Graças a Deus, estou bem. Você se afligiu
à-toa com a notícia de meu resfriado. Tudo não passou de um defluxo de
brincadeira. Estou mais forte que a peroba do Brejo Grande, comendo por quatro caboclos
na roça. Seja velho quem quiser. Com os meus sessenta e sete janeiros, não
passo sem banho no rio e tutu no prato. Moro sozinho porque não nasci para
confusão. Dona Belinha vem diariamente fazer-me as refeições, assear a casa e
isso chega.
Sobre o caso do sonho que você teve comigo,
conforme seu conselho fui à reunião espírita no sítio do Totonho. A mulher dele
é médium de verdade. Há muito tempo eu não assistia a uma incorporação tão
perfeita. Realmente, mãe falou por ela. Não tenho dúvida. Aquela voz boa e
cansada que nós dois não esquecemos. Coitada de mãe! Está preocupada comigo,
não sei porquê. Falou muito sobre a morte, coisa em que não penso. Fiz todos os
exames de saúde que o médico recomendou, no mês passado, e tudo deu certo.
Positivo. Por outro lado, não viajo. Porque será que a velha mostrou medo de
que eu venha a bater a pacuera, de um momento para outro?
Imagine que ela abortou um segredo. Disse
coisa séria quanto ao dinheiro que venho guardando para a formação do nosso lar
de velhinhos, compromisso antigo. Avalie você que mãe conversou, conversou e,
depois, me pediu empregar enorme importância na compra do terreno para a obra,
aconselhando-me colocar a parte restante com amigos responsáveis para o custeio
na construção. Considere o meu aperto. Que é que há? Não é fácil entregar assim
de mão beijada quase todas as minhas economias de trinta anos. Concordo com a
providência, pois temos nosso projeto e promessa há mais de vinte anos. Não
negarei os cobres, mas preciso de um mês para pensar. Terrenos e amigos já
estão apalavrados, desde o nosso encontro aqui, há tempos, mas dinheiro, meu
caro!... Não posso aceitar o negócio, assim do pé para a mão. Você sabe que a
velha sempre foi aflita. Quando queria uma coisa, queria mesmo. Tenho
conservado minhas economias com cautela. Não confio em bancos e em mãos dos
outros, a grana começa prometendo bons juros e depois cria pernas para correr e
cair no buraco. É impossível tratar de problema assim tão grave, sem prazo para
refletir. Disse mãe que já tive muito tempo para resolver, mas eu não acho.
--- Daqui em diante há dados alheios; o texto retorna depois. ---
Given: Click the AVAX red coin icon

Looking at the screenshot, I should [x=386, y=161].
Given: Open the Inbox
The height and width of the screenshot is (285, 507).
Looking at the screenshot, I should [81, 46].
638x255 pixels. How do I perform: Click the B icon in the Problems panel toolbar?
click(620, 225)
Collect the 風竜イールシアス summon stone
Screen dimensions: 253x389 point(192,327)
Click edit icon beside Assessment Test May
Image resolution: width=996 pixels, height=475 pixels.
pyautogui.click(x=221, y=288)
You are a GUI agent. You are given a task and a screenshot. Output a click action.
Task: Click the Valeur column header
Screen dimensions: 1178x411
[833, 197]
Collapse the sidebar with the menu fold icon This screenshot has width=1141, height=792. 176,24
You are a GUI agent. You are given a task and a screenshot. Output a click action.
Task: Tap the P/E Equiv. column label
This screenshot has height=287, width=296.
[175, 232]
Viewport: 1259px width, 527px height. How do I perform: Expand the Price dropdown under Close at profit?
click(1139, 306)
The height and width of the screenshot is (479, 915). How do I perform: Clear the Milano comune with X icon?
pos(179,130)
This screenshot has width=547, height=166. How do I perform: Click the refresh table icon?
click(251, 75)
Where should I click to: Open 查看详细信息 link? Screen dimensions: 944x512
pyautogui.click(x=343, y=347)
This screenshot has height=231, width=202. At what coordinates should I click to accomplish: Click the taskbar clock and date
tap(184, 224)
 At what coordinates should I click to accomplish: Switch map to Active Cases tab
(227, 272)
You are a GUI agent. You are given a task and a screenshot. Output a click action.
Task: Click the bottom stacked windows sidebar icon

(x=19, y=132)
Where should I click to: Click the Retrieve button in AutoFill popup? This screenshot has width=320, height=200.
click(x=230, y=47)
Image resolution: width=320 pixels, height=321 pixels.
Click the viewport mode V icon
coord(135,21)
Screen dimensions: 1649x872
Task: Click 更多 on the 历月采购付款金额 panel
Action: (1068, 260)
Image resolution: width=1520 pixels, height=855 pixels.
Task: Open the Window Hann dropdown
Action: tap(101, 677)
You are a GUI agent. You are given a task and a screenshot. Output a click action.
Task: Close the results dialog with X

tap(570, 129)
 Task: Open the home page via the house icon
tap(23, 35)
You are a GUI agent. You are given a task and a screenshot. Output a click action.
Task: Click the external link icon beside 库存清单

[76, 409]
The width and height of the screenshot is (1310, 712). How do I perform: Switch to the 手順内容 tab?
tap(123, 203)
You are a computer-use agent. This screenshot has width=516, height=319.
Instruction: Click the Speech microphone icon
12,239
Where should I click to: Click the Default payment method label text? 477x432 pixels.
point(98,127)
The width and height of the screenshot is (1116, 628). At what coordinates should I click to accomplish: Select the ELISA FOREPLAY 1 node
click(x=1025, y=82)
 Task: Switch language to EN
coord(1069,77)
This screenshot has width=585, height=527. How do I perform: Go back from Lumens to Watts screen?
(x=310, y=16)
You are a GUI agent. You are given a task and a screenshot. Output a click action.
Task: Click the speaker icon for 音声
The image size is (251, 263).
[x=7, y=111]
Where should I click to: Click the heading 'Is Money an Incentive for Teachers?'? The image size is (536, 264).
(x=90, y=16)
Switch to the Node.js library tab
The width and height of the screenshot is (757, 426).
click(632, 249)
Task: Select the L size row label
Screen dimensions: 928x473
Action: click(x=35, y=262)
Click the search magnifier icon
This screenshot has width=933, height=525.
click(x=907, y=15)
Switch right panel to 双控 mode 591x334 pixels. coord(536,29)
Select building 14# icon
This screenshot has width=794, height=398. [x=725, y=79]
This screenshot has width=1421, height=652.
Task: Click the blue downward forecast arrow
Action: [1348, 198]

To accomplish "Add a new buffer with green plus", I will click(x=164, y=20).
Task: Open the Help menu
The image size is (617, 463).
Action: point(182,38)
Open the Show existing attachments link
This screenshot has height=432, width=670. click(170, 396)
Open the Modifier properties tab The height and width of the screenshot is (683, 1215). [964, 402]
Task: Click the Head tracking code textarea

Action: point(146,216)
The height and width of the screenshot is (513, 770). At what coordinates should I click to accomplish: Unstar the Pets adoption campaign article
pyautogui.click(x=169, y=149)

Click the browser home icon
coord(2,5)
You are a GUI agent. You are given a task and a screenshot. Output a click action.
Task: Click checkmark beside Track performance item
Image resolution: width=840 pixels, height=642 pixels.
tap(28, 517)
Comunico a você que não recusarei a doação; entretanto, o assunto não é sangria
desatada. No mês que vem, cuidaremos de tudo.
Sem mais, venha, logo que possa, comer de
nosso feijão bravo e receba um abração do mano.
Firpo
Esta era
a carta que o rico desencarnado tinha escrito e aguardava ensejo para mandar.
O Plano
Espiritual lhe havia dado, cinco dias antes, em aviso urgente para a felicidade
dele próprio. João, no entanto, exigia prazo a fim de atender. Acontece, porém,
que a provação não conseguira esperar.
Um
incêndio de grandes proporções no madeiramento da pequena moradia lavrara,
noite alta, obrigando-o a largar o corpo sufocado sem remissão.
O
dinheiro a que se referira, com tanto carinho, decerto jazeria ali,
inteiramente queimado, porque metal não havia.
De
interessante nos escombros, apenas a carta que nos pareceu um recado precioso,
lançado pelo livro da vida, sobre um monte de pó.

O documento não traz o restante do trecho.